I think you are probably including everything you saw in trailers and marketing for the movie when you talk about the expectations for the third act.
If you were going strictly off of only what you saw in the movie, I don't believe there would have been any reason to expect him to join them and participate in a large battle like that.
He doesn't even have that vision of himself, with the blue spice eyes, fighting alongside fremen until near the very end of the movie, right?
I'm not dismissing your point, I just think from strictly going off of what happens in the movie it's not accurate. It definitely ends on a cliffhanger of sorts, but it is also after a pretty major resolution.

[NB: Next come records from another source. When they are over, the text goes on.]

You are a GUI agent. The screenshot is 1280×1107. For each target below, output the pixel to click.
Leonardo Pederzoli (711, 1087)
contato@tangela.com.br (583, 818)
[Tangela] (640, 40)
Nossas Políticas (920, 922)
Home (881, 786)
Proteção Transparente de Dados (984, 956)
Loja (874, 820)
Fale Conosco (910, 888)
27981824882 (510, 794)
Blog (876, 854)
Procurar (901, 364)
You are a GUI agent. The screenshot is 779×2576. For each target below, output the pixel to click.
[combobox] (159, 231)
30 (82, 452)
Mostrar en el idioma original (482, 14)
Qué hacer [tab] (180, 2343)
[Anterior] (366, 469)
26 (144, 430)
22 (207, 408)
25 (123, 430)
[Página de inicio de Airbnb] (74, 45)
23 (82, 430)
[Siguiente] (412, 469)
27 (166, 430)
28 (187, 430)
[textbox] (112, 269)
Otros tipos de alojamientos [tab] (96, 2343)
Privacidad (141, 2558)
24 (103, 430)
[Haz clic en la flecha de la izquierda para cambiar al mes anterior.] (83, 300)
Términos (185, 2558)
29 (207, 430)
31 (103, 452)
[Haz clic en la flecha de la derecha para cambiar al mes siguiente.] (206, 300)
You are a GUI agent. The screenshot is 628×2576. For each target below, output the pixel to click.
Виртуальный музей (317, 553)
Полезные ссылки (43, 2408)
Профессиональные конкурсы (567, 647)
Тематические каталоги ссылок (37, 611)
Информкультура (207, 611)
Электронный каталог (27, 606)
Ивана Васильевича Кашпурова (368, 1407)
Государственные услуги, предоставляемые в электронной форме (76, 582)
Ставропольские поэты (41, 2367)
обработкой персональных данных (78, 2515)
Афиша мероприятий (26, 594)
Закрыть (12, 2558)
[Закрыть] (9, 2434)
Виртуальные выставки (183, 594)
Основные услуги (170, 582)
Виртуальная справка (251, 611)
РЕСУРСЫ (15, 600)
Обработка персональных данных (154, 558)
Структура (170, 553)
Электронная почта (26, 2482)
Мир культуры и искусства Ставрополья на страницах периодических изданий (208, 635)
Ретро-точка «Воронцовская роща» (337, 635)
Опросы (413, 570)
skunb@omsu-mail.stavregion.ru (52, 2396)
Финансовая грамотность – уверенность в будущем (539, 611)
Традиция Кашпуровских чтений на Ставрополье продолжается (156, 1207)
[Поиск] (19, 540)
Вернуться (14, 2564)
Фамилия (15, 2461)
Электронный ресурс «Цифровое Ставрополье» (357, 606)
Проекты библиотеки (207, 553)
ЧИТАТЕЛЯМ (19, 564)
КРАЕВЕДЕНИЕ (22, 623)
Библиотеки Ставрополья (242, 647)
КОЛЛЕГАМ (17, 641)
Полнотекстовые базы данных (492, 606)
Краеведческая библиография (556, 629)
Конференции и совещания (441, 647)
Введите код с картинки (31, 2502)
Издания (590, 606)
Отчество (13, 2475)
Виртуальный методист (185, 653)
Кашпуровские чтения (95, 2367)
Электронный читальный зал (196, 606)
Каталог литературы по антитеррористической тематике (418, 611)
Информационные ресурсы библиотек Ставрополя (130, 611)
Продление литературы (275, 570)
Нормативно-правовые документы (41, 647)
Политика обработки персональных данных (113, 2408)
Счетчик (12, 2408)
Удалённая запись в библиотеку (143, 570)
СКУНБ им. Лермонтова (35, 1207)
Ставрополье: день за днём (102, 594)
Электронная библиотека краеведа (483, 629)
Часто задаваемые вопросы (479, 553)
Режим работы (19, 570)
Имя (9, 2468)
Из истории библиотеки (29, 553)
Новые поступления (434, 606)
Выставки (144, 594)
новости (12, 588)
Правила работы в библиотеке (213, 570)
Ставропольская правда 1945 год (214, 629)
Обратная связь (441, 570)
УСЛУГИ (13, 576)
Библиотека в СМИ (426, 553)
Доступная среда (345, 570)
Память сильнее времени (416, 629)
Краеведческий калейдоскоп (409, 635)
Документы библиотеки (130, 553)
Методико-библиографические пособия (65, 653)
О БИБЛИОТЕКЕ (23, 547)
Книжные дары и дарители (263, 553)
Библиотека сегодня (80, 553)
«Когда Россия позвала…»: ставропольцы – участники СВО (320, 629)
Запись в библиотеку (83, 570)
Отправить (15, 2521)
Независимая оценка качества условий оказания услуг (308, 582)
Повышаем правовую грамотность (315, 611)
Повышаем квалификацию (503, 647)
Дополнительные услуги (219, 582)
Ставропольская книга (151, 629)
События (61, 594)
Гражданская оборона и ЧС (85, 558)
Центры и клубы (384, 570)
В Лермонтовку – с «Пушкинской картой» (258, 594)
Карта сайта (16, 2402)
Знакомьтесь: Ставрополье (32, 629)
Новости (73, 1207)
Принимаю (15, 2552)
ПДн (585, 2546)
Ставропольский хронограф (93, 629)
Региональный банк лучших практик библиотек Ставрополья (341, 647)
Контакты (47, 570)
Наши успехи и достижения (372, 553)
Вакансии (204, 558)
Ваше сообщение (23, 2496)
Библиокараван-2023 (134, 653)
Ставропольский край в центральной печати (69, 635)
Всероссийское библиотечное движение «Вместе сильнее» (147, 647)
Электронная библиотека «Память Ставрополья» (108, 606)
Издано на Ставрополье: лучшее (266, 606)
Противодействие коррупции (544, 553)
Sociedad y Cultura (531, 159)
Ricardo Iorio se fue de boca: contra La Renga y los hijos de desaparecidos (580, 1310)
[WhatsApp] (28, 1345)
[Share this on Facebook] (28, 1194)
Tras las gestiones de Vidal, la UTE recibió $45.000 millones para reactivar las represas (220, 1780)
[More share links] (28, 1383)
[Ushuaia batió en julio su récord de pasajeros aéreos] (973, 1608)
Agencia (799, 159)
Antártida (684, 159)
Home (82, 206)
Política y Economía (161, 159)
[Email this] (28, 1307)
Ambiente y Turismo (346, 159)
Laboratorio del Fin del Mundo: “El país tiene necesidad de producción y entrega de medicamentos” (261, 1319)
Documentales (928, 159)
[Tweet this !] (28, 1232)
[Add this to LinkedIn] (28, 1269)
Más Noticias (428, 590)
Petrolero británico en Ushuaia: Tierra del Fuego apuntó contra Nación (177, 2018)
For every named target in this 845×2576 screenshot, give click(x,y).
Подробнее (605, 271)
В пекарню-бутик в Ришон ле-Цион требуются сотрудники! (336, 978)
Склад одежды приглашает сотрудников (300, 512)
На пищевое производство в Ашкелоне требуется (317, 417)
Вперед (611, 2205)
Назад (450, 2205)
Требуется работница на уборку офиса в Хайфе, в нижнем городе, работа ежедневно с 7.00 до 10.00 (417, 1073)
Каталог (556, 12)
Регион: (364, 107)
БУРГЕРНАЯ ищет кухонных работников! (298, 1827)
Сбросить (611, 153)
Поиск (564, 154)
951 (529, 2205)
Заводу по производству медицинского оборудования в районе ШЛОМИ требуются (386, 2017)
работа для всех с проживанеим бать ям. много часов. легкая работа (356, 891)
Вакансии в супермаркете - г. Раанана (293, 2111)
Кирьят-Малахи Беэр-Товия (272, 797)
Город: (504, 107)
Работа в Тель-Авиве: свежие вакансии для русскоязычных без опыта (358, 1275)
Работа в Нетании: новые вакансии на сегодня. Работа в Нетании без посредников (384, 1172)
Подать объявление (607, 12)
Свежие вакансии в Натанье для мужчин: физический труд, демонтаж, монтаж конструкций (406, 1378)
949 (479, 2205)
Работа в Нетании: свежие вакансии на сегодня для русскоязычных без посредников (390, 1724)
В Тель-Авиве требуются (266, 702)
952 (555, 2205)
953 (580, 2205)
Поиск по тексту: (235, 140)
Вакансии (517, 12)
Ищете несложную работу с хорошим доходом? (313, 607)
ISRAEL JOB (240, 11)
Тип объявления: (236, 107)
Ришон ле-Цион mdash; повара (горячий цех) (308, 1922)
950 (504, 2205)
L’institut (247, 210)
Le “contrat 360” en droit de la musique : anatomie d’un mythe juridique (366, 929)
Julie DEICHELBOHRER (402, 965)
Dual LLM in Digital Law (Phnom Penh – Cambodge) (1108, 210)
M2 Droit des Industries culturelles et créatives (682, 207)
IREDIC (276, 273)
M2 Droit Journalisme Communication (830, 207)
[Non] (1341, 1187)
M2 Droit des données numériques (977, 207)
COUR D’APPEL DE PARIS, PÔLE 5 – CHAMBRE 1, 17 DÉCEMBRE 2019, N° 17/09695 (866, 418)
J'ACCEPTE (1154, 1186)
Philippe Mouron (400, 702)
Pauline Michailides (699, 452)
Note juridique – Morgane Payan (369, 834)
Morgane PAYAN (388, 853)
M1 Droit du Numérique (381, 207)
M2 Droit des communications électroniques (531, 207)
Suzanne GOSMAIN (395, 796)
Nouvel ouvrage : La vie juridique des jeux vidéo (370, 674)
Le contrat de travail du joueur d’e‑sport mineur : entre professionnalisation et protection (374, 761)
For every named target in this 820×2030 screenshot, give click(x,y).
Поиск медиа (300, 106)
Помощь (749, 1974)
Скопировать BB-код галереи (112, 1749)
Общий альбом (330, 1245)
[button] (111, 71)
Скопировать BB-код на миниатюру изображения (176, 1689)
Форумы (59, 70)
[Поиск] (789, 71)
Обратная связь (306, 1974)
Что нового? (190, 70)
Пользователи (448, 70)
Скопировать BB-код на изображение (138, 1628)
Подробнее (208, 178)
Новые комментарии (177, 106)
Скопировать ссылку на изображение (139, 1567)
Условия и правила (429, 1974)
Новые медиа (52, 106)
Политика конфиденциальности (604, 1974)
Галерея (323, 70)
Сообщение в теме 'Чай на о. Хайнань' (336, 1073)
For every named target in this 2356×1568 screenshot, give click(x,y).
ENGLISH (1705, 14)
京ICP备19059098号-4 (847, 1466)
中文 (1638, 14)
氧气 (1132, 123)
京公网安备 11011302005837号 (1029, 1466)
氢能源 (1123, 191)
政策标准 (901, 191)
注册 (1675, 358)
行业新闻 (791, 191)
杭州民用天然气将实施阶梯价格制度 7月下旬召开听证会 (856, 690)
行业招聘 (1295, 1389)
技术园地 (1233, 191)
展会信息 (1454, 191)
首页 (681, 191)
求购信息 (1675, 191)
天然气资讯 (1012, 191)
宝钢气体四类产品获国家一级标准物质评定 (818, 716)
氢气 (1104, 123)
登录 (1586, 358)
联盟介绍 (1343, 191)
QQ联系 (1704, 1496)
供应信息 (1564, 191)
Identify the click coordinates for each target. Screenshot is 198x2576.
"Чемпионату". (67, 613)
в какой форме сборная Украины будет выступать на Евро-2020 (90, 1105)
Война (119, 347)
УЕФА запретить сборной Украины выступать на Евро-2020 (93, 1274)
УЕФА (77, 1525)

For me, it was a combination of expectations created by the marketing AND the exceptions that nearly every other "part one" of a franchise set prior. Each of these first franchise movies featured "traditional," relatively large-scale, third act climaxes...
- Batman Begins
- The Fellowship of the Ring
- The Hunger Games
- The Matrix
- Pirates of the Carribbean
- Raiders of the Lost Ark
- Rise of the Planet of the Apes
- Spider-Man (2002)
- Star Trek (2009)
- Star Wars: A New Hope
... plus a many, many more, i.e. almost every relevant first franchise movie in existence. And whether those were planned franchised from the jump is irrelevant to the average movie goer. Because I'm talking about the expectations of the average movie goer who isn't aware of what was planned as a franchise from the beginning or not, what franchise movies shot back-to-back, all at once, etc.
Again, I'm not saying what Villeneuve chose to do in this instance was bad or wrong. He made the right decision, considering the story he had to work with. I'm not critiquing the movie itself, or even the third act. I was merely pushing back on these two sentences from an earlier post of yours...
Quote:
I would just say that I think anyone writing that it ended prematurely is wrong. I'm sure they have their reasons for thinking that, but they lack knowledge.
My point is that people expecting a traditional third act aren't "wrong," even if this is part one of a bigger story, if only due to a long precedent of traditional third acts in franchise firsts. In other words, it's perfectly valid for anyone going into this to be somewhat let down by a brief knife fight in a canyon, witnessed by only a dozen characters or so, as the third act climax to a movie that, up until that point, featured some of the biggest sets, scale, scope, and action of any blockbuster we've ever seen.